Thursday, December 31, 2020

VIDEO: Anus horribilis 2020: Noted in passing (Music)

Ed. here. 2020 is almost over, thank God, truly an Annus Horribilis if ever there was one. (I know my Latin but Walt insists on leaving the headline as he wrote it.) We were going to combine Sports and Music in one last segment of our yearend review, but Poor Len Canayen got a bit carried away yesterday, so we had to leave Music for today. 

I don't write much about music and musicians, partly because so much of modern/contemporary "music" is shit. Rock'n'roll, for instance, ceased to exist (IMHO) with the "British invasion" of 1964. So to write about that genre is to look back 60 years or more, which we do today as we note the passing of Richard Wayne Penniman, better known as Little Richard, who took his last bow on 9 May 2020, aged 87. 

Little Richard was the self-proclaimed king of Rock'n'roll. His first big hit, "Tutti Frutti", released in October 1955, was wild gibberish -- almost like a "holy roller" speaking in tongues -- from a voice like we'd never heard before. Was this the future of music? Frank Sinatra, Pat Boone, Bobby Darin and the others suddenly became the past! With a few others – Fats Domino, Bill Haley, Elvis Presley, Chuck Berry, Jerry Lee Lewis and Buddy Holly – Little Richard laid down what rock’n’roll was to be like.

Born in Macon GA 5 December 1932, into a Seventh-day Adventist family,  Little Richard, learned the piano and sang gospel in the local church choir, something I can relate to personally. (I could never figure out why we Catholics couldn't have a few of those jumpy, toe-tappin' tunes.) Kicked out of the family  home at age 13, he performed in medicine shows before hitching to Atlanta, where he signed to RCA Records in 1951.

He didn't develop his own unique style, though, for another four years. His piano work, crucial to his sound, was limited to hammered chords and a kind of tuneless riffing, but with that megaphone voice, falsetto squeal, bursting energy and powerhouse band, his songs -- "Long Tall Sally", "Rip It Up", "Ready Teddy", "Jenny Jenny", "Lucille", "Keep A-knockin'" and many others -- became not just classics but powerful influencers on singers who followed, whether they acknowledged it or not.

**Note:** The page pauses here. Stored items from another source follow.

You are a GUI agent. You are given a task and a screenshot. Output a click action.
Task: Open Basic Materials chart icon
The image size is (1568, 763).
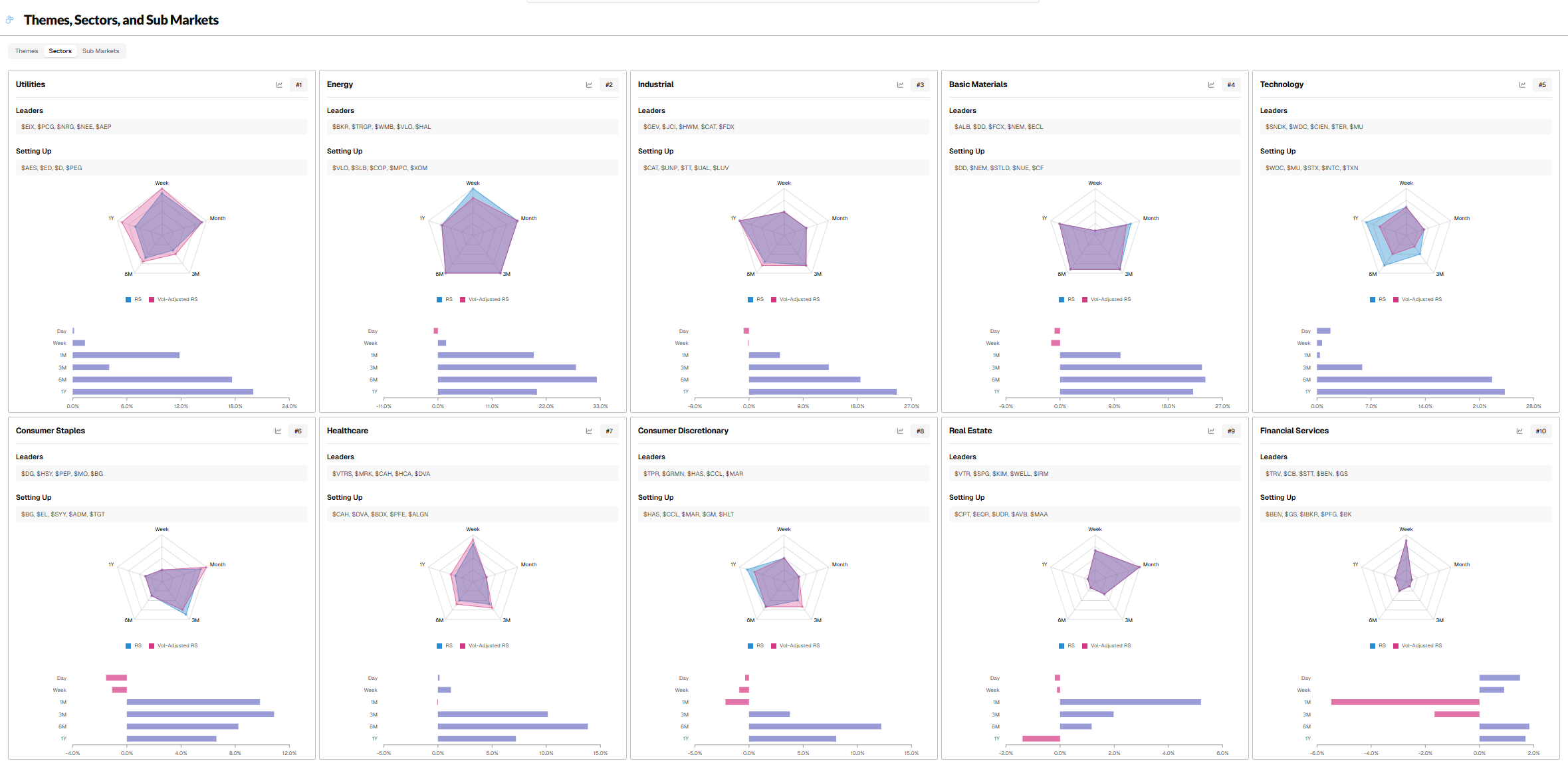click(1211, 85)
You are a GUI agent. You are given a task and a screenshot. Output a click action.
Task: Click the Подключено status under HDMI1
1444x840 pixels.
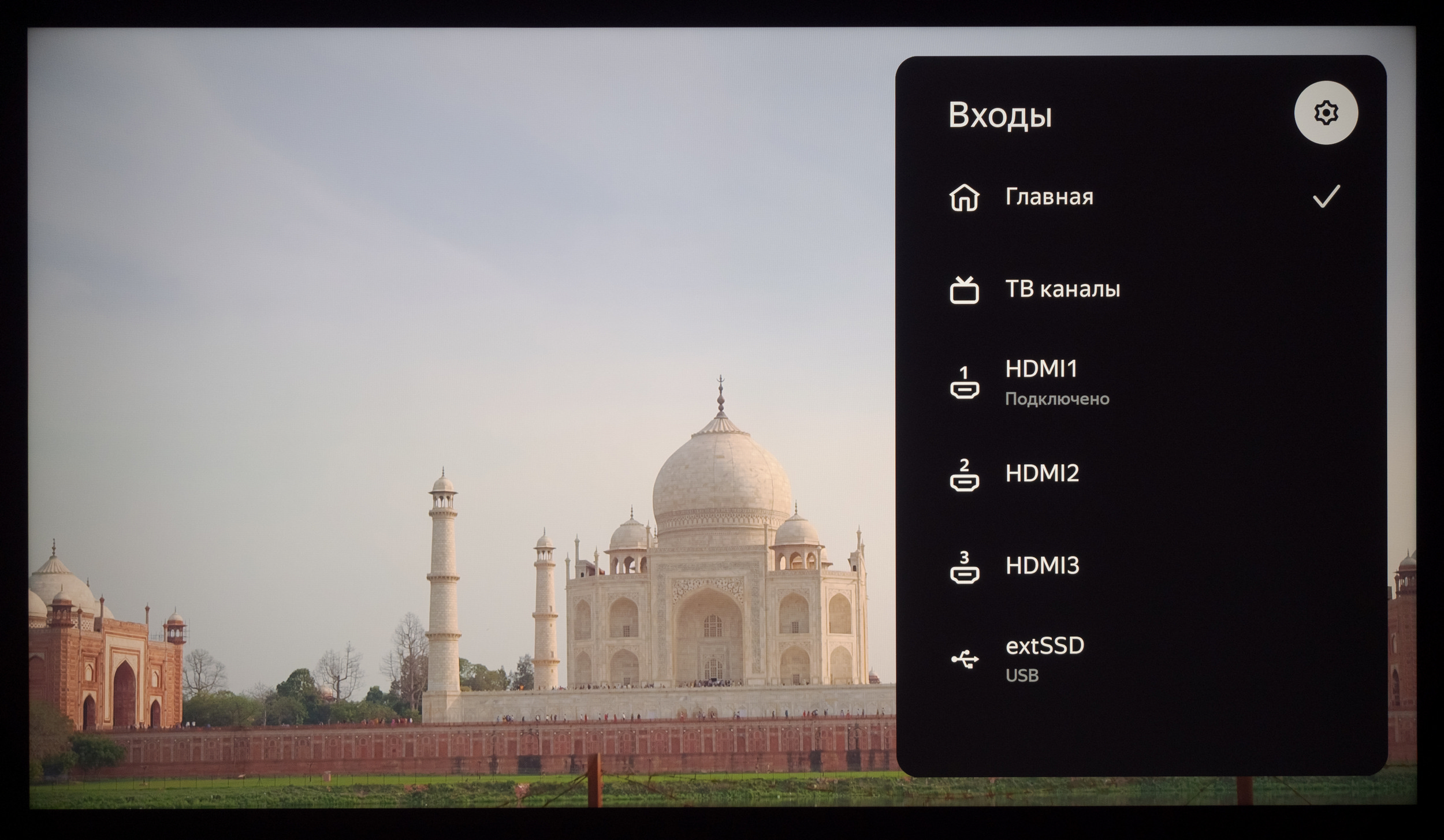[x=1056, y=399]
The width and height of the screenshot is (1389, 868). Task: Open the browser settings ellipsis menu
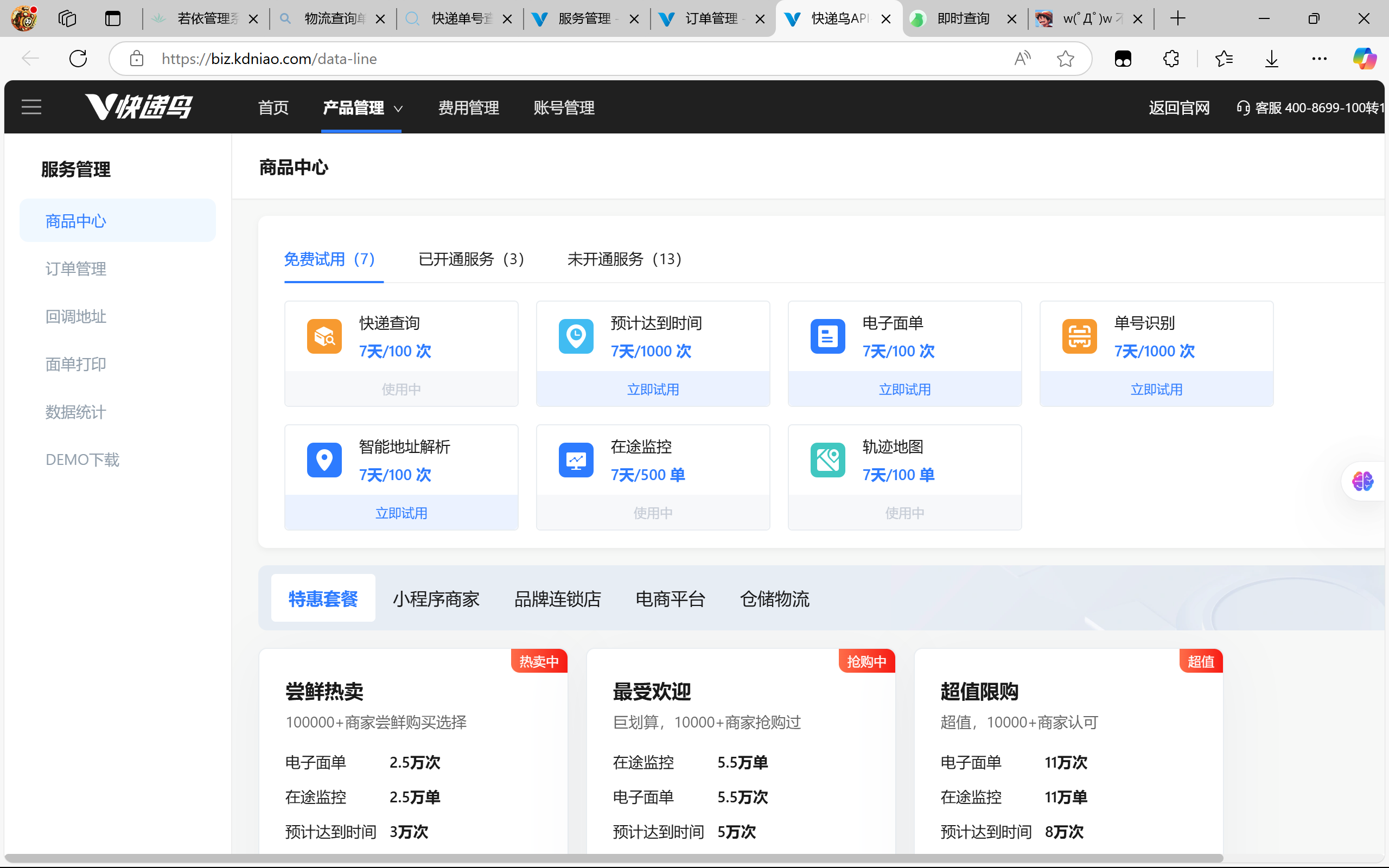[1319, 59]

In 1986, Little Richard was among the first to be inducted into the Rock and Roll Hall of Fame, and received a lifetime achievement Grammy in 1993. He needed none of these and the many other awards or hall of fame citations he received to tell him who he was or what he had achieved. He knew that all along. He won't be forgotten.

The highly influential singer-songwriter John Prine, whose career spanned five decades, passed away on 7 April 2020, due to complications from Covid-19.. He was 73. His musical style was a sort of crossover of folk and country, with a bit of rock added in. It was his lyrics, however, which defined him and made him the voice of the baby boom generation.

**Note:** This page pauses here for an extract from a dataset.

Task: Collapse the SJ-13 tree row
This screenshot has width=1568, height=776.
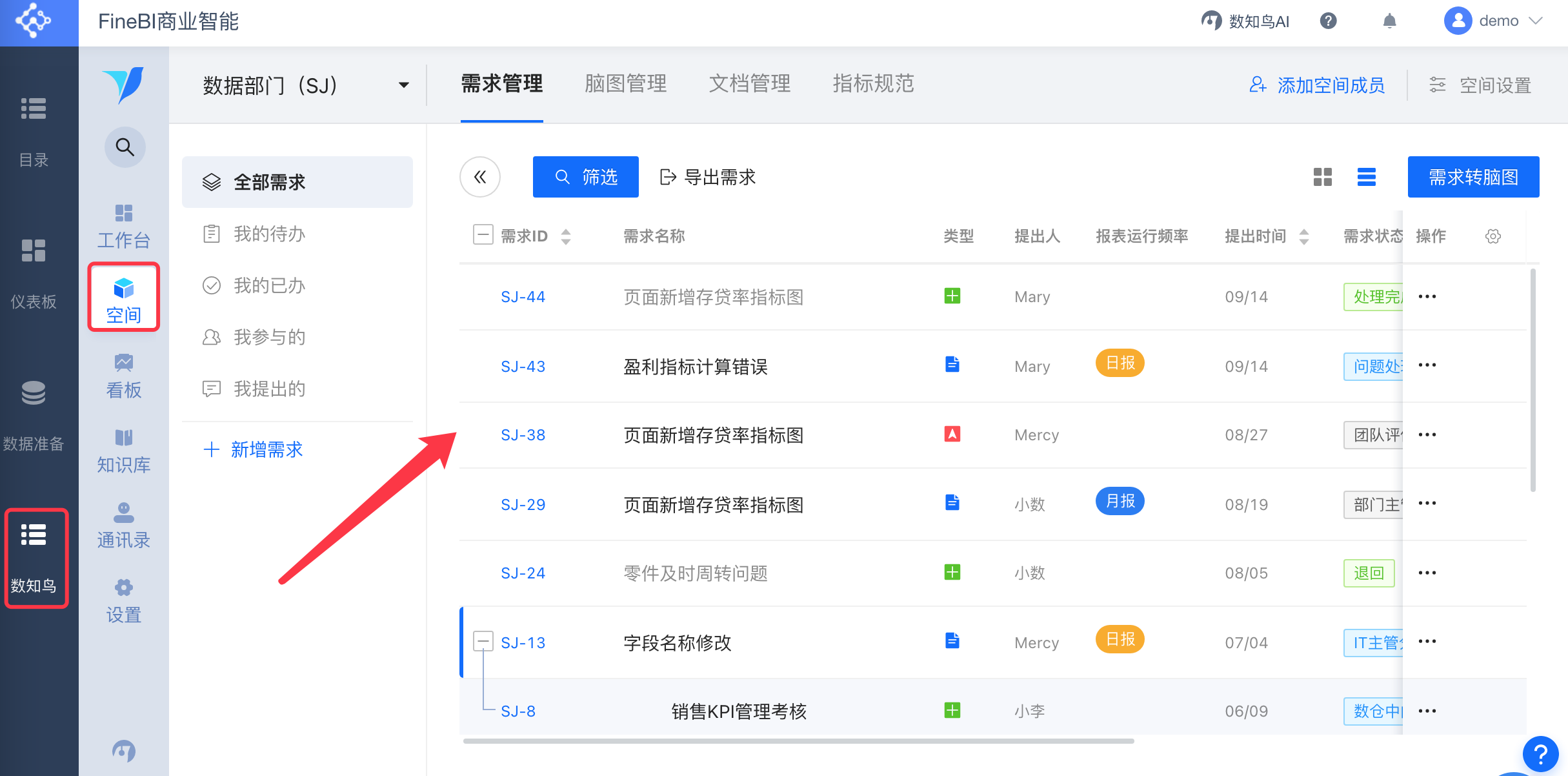Action: point(483,641)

John Prine wrote about the problems of everyday life, about loneliness, the elderly, victims of the Vietnam war and those abandoned by the American dream. He did so with a blend of poignancy, anger and sudden bursts of humour. So he would sing about an injured soldier leaving Vietnam with a morphine addiction "with a purple heart and a monkey on his back", about Christmas in prison, and a letter to an advice columnist, "Dear Abby, Dear Abby … My fountain pen leaks, my wife hollers at me and my kids are all freaks." 

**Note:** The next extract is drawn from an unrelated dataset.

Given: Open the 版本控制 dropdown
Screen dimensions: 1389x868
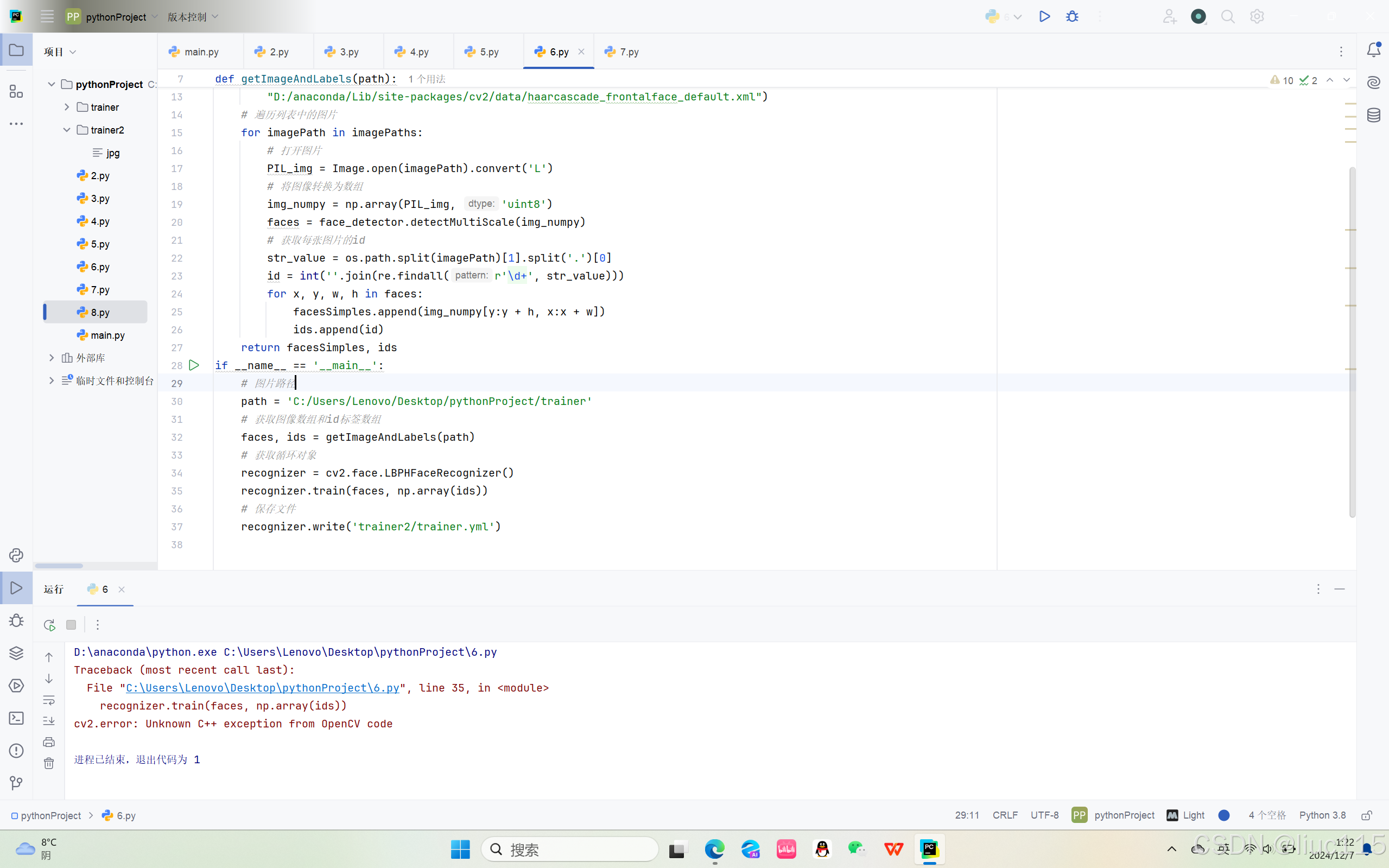Looking at the screenshot, I should pyautogui.click(x=193, y=17).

In 1999 he released In Spite of Ourselves, an album of duets with female country stars including Iris DeMent and Emmylou Harris. You'll find some tracks from that album, along with "Souvenirs" (my favourite), here.

   

John Prine won four Grammy awards, including a lifetime achievement award in 2020. John, if you're reading this from wherever you are, please accept the first Wally ever awarded to a musician. You sang so much of what I wanted to say.